= Extracted text =
Tuesday, April 20, 2010

Hawaii, BA and Tim Easton

tim easton
Originally uploaded by brian_adams

Winter is finally giving way to spring, the appearance of pussy willow buds, hot dog stands and long days pushing aside the dark quiet nights into a kind of manic reemergence of life. The birds can be seen in the sky making their way back to us, the sounds of the city that have been muted beneath snow are now buzzing with energy.

I have so loved the winter, but I have never been more excited to toss aside the coat and walk through the streets freely beneath slim clothing.

After our adventures in Shishmaref, AK, BA and I boarded a plane to Kona, Hawaii, where we photographed our dear friends' M & A's wedding and made their wedding cake. When we landed in the airport, the humidity met us warm and shocking--we felt the comfort of t-shirts, jeans and tennis shoes, and it was wonderful. Throughout the week of our visit when we weren't assisting each other's artistic endeavors, BA and I spent afternoons wave-jumping in salt water, lying poolside with poetry and magazines, and skateboarding on soft, smooth pavement. We had a wonderful visit with friends old and new, and we left with sun-kissed skins and only good memories: traipsing together at the "edge of the world" with a herd of wild goats, picking wildflowers, and laughing on our air mattress late into the night.

It was my first trip to Hawaii, and although I found it far less photogenic than the mountains and ice of Alaska, I see why it is so beloved. There is something magical about the heat, about the green, verdant life sprouting up against an ever-blue sea cresting against a blackened shore.

= Given exercise 1 =
Convert the rows, starting at the first row and ending at the line containing "pos(46,254)", into a JSON list of strings with one string per line and blank lines omitted.

Word and item position data
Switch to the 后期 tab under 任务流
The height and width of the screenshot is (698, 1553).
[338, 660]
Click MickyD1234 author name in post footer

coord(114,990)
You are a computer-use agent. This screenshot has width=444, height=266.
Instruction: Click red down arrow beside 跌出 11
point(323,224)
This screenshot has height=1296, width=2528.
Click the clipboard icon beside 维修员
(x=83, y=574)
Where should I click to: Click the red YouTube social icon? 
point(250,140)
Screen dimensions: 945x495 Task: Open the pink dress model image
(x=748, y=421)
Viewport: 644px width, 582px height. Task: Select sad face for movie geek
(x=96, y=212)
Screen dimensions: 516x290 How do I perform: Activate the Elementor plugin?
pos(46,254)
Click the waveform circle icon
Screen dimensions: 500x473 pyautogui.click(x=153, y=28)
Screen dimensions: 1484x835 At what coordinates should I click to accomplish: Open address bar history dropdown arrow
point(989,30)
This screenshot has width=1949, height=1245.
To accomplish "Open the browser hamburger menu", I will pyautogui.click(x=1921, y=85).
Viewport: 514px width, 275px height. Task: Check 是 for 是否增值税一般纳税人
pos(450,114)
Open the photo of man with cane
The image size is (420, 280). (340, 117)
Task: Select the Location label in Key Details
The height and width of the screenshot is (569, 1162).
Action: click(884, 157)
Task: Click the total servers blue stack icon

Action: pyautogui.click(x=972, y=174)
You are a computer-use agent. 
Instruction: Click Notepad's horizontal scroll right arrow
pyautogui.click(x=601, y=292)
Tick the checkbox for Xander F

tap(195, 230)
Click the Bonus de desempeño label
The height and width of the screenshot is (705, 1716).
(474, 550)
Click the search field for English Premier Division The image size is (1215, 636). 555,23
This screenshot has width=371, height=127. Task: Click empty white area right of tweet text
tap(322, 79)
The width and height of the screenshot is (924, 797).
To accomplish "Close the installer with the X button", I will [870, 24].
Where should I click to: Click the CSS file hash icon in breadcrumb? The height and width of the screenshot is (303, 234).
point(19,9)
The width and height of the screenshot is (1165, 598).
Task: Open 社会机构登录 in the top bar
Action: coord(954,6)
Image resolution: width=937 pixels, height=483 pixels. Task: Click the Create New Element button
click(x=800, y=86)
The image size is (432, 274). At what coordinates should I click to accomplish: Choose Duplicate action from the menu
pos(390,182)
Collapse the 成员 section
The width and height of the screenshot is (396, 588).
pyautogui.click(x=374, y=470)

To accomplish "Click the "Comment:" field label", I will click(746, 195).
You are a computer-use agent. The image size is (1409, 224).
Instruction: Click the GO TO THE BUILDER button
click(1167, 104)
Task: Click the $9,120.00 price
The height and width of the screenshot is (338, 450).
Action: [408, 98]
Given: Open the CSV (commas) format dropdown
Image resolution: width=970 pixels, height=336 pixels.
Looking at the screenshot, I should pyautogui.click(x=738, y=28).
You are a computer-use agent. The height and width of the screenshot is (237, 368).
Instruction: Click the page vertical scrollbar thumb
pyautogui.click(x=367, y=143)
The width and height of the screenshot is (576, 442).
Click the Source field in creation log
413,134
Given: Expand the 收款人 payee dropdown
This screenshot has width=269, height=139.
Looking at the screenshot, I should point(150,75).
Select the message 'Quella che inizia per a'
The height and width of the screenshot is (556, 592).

= Given exercise 2 =
Pick up the blog post about spring and the trip to Hawaii where it stops, and keep writing it.

= Task output 1 =
[
  "Switch to the 后期 tab under 任务流",
  "The height and width of the screenshot is (698, 1553).",
  "[338, 660]",
  "Click MickyD1234 author name in post footer",
  "coord(114,990)",
  "You are a computer-use agent. This screenshot has width=444, height=266.",
  "Instruction: Click red down arrow beside 跌出 11",
  "point(323,224)",
  "This screenshot has height=1296, width=2528.",
  "Click the clipboard icon beside 维修员",
  "(x=83, y=574)",
  "Where should I click to: Click the red YouTube social icon? ",
  "point(250,140)",
  "Screen dimensions: 945x495 Task: Open the pink dress model image",
  "(x=748, y=421)",
  "Viewport: 644px width, 582px height. Task: Select sad face for movie geek",
  "(x=96, y=212)",
  "Screen dimensions: 516x290 How do I perform: Activate the Elementor plugin?",
  "pos(46,254)"
]

= Task output 2 =
Just two days after returning to Anchorage, I began teaching poetry classes to a group of brilliant "at-risk" youth ages 9 to 14, working with them to create a book of their poetry to premier at a May reading downtown. I am always so inspired by youth, especially those as talented and insightful as these children; they ask all the right questions, and their poems inspire my own. Among many things, working with this group of young people has me questioning why it is that so many adults lose the sense of wonder in the world around them with which we are all born. When is it that most adults stop asking questions about the world around them? When is it that we stop seeing?

This is what I love most about artists and about being an artist myself: art requires that we look, that we see, that we feel. It requires that we question, that we accept that most questions have no answers.

"We make our arts because we have to," Tim Easton said to me in a recent interview. "We make our art and we trust that our passions and our art will take care of us."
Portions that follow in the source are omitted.